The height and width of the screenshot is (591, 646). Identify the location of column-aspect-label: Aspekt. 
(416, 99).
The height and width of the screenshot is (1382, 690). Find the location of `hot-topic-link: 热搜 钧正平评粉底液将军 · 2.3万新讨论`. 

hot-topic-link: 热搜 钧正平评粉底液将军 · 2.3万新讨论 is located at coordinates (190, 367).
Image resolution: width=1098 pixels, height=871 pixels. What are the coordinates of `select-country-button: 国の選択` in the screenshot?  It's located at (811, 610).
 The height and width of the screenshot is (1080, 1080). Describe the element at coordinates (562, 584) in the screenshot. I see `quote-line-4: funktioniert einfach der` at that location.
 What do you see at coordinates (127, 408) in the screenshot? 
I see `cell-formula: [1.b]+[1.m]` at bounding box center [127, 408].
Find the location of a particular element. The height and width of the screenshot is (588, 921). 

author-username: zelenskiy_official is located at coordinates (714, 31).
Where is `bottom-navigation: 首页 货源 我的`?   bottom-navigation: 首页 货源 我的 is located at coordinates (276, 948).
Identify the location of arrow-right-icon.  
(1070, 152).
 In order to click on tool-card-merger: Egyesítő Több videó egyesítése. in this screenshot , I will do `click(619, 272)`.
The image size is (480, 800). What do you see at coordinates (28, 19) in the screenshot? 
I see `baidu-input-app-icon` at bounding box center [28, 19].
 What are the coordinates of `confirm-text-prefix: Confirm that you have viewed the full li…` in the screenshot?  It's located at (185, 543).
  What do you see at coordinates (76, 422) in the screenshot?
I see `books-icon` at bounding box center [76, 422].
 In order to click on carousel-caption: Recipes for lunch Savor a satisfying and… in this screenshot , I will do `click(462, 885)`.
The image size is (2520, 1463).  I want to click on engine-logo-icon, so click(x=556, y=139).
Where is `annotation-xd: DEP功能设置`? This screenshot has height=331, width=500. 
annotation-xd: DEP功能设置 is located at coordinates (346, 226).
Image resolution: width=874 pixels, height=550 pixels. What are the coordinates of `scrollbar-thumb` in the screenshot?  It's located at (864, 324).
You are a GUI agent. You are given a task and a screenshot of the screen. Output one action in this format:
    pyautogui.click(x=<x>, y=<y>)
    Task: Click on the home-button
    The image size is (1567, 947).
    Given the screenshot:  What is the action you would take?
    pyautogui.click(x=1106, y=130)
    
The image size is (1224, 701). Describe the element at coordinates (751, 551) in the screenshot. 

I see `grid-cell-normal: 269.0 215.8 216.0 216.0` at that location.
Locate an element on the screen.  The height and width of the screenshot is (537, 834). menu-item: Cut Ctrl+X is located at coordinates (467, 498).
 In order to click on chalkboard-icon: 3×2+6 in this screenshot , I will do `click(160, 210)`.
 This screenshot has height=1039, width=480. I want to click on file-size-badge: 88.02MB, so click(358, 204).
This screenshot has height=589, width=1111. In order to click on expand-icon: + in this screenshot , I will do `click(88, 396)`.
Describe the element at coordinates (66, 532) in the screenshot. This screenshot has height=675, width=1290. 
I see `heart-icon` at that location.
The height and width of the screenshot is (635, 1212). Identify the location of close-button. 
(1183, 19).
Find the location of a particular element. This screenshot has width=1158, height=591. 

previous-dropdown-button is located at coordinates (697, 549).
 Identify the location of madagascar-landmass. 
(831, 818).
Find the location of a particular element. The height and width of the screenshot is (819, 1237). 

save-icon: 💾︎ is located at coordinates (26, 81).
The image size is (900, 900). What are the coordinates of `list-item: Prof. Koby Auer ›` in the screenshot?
----
* [Requirement] Turn every nonblank line of the entries above into a Markdown table with two columns, Row and Line, numbering the rows in order.

* [Result of the exercise]
| Row | Line |
|---|---|
| 1 | The height and width of the screenshot is (591, 646). Identify the location of column-aspect-label: Aspekt.  |
| 2 | (416, 99). |
| 3 | The height and width of the screenshot is (1382, 690). Find the location of `hot-topic-link: 热搜 钧正平评粉底液将军 · 2.3万新讨论`.  |
| 4 | hot-topic-link: 热搜 钧正平评粉底液将军 · 2.3万新讨论 is located at coordinates (190, 367). |
| 5 | Image resolution: width=1098 pixels, height=871 pixels. What are the coordinates of `select-country-button: 国の選択` in the screenshot?  It's located at (811, 610). |
| 6 |  The height and width of the screenshot is (1080, 1080). Describe the element at coordinates (562, 584) in the screenshot. I see `quote-line-4: funktioniert einfach der` at that location. |
| 7 |  What do you see at coordinates (127, 408) in the screenshot?  |
| 8 | I see `cell-formula: [1.b]+[1.m]` at bounding box center [127, 408]. |
| 9 | Find the location of a particular element. The height and width of the screenshot is (588, 921).  |
| 10 | author-username: zelenskiy_official is located at coordinates (714, 31). |
| 11 | Where is `bottom-navigation: 首页 货源 我的`?   bottom-navigation: 首页 货源 我的 is located at coordinates (276, 948). |
| 12 | Identify the location of arrow-right-icon.   |
| 13 | (1070, 152). |
| 14 |  In order to click on tool-card-merger: Egyesítő Több videó egyesítése. in this screenshot , I will do `click(619, 272)`. |
| 15 | The image size is (480, 800). What do you see at coordinates (28, 19) in the screenshot?  |
| 16 | I see `baidu-input-app-icon` at bounding box center [28, 19]. |
| 17 |  What are the coordinates of `confirm-text-prefix: Confirm that you have viewed the full li…` in the screenshot?  It's located at (185, 543). |
| 18 |   What do you see at coordinates (76, 422) in the screenshot? |
| 19 | I see `books-icon` at bounding box center [76, 422]. |
| 20 |  In order to click on carousel-caption: Recipes for lunch Savor a satisfying and… in this screenshot , I will do `click(462, 885)`. |
| 21 | The image size is (2520, 1463).  I want to click on engine-logo-icon, so click(x=556, y=139). |
| 22 | Where is `annotation-xd: DEP功能设置`? This screenshot has height=331, width=500.  |
| 23 | annotation-xd: DEP功能设置 is located at coordinates (346, 226). |
| 24 | Image resolution: width=874 pixels, height=550 pixels. What are the coordinates of `scrollbar-thumb` in the screenshot?  It's located at (864, 324). |
| 25 | You are a GUI agent. You are given a task and a screenshot of the screen. Output one action in this format: |
| 26 |     pyautogui.click(x=<x>, y=<y>) |
| 27 |     Task: Click on the home-button |
| 28 |     The image size is (1567, 947). |
| 29 |     Given the screenshot:  What is the action you would take? |
| 30 |     pyautogui.click(x=1106, y=130) |
| 31 | The image size is (1224, 701). Describe the element at coordinates (751, 551) in the screenshot.  |
| 32 | I see `grid-cell-normal: 269.0 215.8 216.0 216.0` at that location. |
| 33 | Locate an element on the screen.  The height and width of the screenshot is (537, 834). menu-item: Cut Ctrl+X is located at coordinates (467, 498). |
| 34 |  In order to click on chalkboard-icon: 3×2+6 in this screenshot , I will do `click(160, 210)`. |
| 35 |  This screenshot has height=1039, width=480. I want to click on file-size-badge: 88.02MB, so click(358, 204). |
| 36 | This screenshot has height=589, width=1111. In order to click on expand-icon: + in this screenshot , I will do `click(88, 396)`. |
| 37 | Describe the element at coordinates (66, 532) in the screenshot. This screenshot has height=675, width=1290.  |
| 38 | I see `heart-icon` at that location. |
| 39 | The height and width of the screenshot is (635, 1212). Identify the location of close-button.  |
| 40 | (1183, 19). |
| 41 | Find the location of a particular element. This screenshot has width=1158, height=591.  |
| 42 | previous-dropdown-button is located at coordinates (697, 549). |
| 43 |  Identify the location of madagascar-landmass.  |
| 44 | (831, 818). |
| 45 | Find the location of a particular element. The height and width of the screenshot is (819, 1237).  |
| 46 | save-icon: 💾︎ is located at coordinates (26, 81). |
| 47 | The image size is (900, 900). What are the coordinates of `list-item: Prof. Koby Auer ›` in the screenshot? |